Tropic Sprockets / Stan & Ollie

By Ian Brockway

Jon S. Baird (Filth) directs “Stan & Ollie,” a stunningly authentic biopic of the 1930s Laurel & Hardy comedy team in their later years. The film moves and excels from the first moment to the last. It is both a story of a working friendship and a meditation on slapstick and the passing of time.

It is 1937 and the duo is famous. Laurel (Steve Coogan) is unhappy with the current contract under Hal Roach (Danny Huston). He wants to start his own movie company with Hardy (John C. Reilly). Hardy does not want to make waves.

After a tense confrontation with Roach, Laurel convinces Hardy to tour with him to raise money for a feature film about Robin Hood, supposedly set to start production.

The tour is grueling. Hardy, extremely overweight with heart trouble is not in the best of health. The routines are demanding and the hours are long.

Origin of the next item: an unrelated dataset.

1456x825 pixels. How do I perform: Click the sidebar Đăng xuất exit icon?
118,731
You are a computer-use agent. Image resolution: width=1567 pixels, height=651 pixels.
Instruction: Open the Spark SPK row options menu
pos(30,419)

To make matters worse, theater-goers are scarce. Yet through it all, Stan and Ollie stick together.

The wondrous thing about this film is that it is perfectly on key. It is not maudlin, hammy, overly sentimental or unreal. This is a story of show-business that reveals both the exaltation and the ennui involved in pining for packed seats and it is unfailingly direct.

In other hands, the film might have been shallow or superficial, especially given the old fashioned time period and subject. Thankfully, we get unflinching pathos, a story of two very gifted comedians working together on a tough theater circuit.

Jon S. Baird has the wisdom not to overload us with comic gags and to only show them when necessary. Stan Laurel and Oliver Hardy are not bumbling clowns but genuine actors. They discuss ideas, worries, anxieties and fears. Reilly and Coogan are nearly supernatural in their incarnations.

Right before our eyes, suddenly we see the rotundly righteous control-freak Ollie and then just as quickly, appears the pale and quizzical Stan. All vestiges of Reilly’s usual loud and overly silly persona from past films have vanished. In its place is a Hal Roach comedian. Coogan’s routine neurotic aura has gone as well. Both performances are striking and rare, understated as needed and quite revelatory.

Solid roles are to be found also in Nina Arianda and Shirley Henderson as Ida Laurel and Lucille Hardy. Ida says she is incapable of physical pain and downs Stan’s drink before he has a chance, while Lucille is a compulsive talker, obsessively watching Hardy.

Though the comedy team is beloved, it proves a bumpy ride. Stan simmers with resentment, he nearly feels an irreparable break with his friend while Hardy delivers a stinging reply: They were never friends.

This is one of the most realistic portraits of a friendship in show-business that I have ever seen and the final segment that epitomizes the unbreakable ethic that the show must go on, is surprisingly natural, heart-rending and moving with a sequence that will release tears.

“Stan & Ollie” is an entertaining and profound portrait of a friendship. It is without guile, manipulation or artifice. As a film and a record of two lives living with comedy and one another, it is a joy.